__Task to carry out__
Reproduce verbatim the lines of the listing starting at the line containing "ingredient [401, 344]" and ending at the line containing "coordinates (268, 631).", both included.

[Entries for locating text and elements]

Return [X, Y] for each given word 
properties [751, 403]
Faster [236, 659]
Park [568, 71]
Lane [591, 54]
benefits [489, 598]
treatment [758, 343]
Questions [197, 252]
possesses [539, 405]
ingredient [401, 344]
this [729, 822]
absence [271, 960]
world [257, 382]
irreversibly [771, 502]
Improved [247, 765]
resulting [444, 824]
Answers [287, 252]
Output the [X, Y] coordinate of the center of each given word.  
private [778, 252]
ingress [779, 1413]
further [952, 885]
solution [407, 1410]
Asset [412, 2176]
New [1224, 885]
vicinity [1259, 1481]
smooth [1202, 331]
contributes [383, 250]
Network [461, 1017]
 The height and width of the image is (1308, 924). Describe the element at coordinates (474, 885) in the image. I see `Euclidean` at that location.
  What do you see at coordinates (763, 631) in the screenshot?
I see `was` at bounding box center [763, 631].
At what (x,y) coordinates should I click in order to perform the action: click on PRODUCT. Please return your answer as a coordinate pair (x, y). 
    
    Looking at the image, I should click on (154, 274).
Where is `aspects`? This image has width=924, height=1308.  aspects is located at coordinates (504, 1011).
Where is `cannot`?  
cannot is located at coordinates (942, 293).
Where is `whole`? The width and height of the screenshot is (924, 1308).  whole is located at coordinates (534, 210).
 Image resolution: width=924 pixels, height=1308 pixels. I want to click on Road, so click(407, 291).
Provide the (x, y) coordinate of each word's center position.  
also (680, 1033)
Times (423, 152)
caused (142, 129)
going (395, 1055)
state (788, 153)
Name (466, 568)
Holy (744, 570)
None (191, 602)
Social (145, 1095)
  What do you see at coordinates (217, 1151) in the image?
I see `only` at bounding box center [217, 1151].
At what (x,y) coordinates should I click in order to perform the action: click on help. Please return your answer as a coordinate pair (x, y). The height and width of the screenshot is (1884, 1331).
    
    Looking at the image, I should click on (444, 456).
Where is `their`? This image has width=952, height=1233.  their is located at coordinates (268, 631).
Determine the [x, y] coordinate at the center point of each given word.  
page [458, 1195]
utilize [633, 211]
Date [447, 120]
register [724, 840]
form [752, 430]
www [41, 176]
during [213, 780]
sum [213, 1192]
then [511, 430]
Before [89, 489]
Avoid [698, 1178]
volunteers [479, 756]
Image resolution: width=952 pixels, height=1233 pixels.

__Solution__
ingredient [401, 344]
this [729, 822]
absence [271, 960]
world [257, 382]
irreversibly [771, 502]
Improved [247, 765]
resulting [444, 824]
Answers [287, 252]
Output the [X, Y] coordinate of the center of each given word.  
private [778, 252]
ingress [779, 1413]
further [952, 885]
solution [407, 1410]
Asset [412, 2176]
New [1224, 885]
vicinity [1259, 1481]
smooth [1202, 331]
contributes [383, 250]
Network [461, 1017]
 The height and width of the image is (1308, 924). Describe the element at coordinates (474, 885) in the image. I see `Euclidean` at that location.
  What do you see at coordinates (763, 631) in the screenshot?
I see `was` at bounding box center [763, 631].
At what (x,y) coordinates should I click in order to perform the action: click on PRODUCT. Please return your answer as a coordinate pair (x, y). 
    
    Looking at the image, I should click on (154, 274).
Where is `aspects`? This image has width=924, height=1308.  aspects is located at coordinates (504, 1011).
Where is `cannot`?  
cannot is located at coordinates (942, 293).
Where is `whole`? The width and height of the screenshot is (924, 1308).  whole is located at coordinates (534, 210).
 Image resolution: width=924 pixels, height=1308 pixels. I want to click on Road, so click(407, 291).
Provide the (x, y) coordinate of each word's center position.  
also (680, 1033)
Times (423, 152)
caused (142, 129)
going (395, 1055)
state (788, 153)
Name (466, 568)
Holy (744, 570)
None (191, 602)
Social (145, 1095)
  What do you see at coordinates (217, 1151) in the image?
I see `only` at bounding box center [217, 1151].
At what (x,y) coordinates should I click in order to perform the action: click on help. Please return your answer as a coordinate pair (x, y). The height and width of the screenshot is (1884, 1331).
    
    Looking at the image, I should click on (444, 456).
Where is `their`? This image has width=952, height=1233.  their is located at coordinates (268, 631).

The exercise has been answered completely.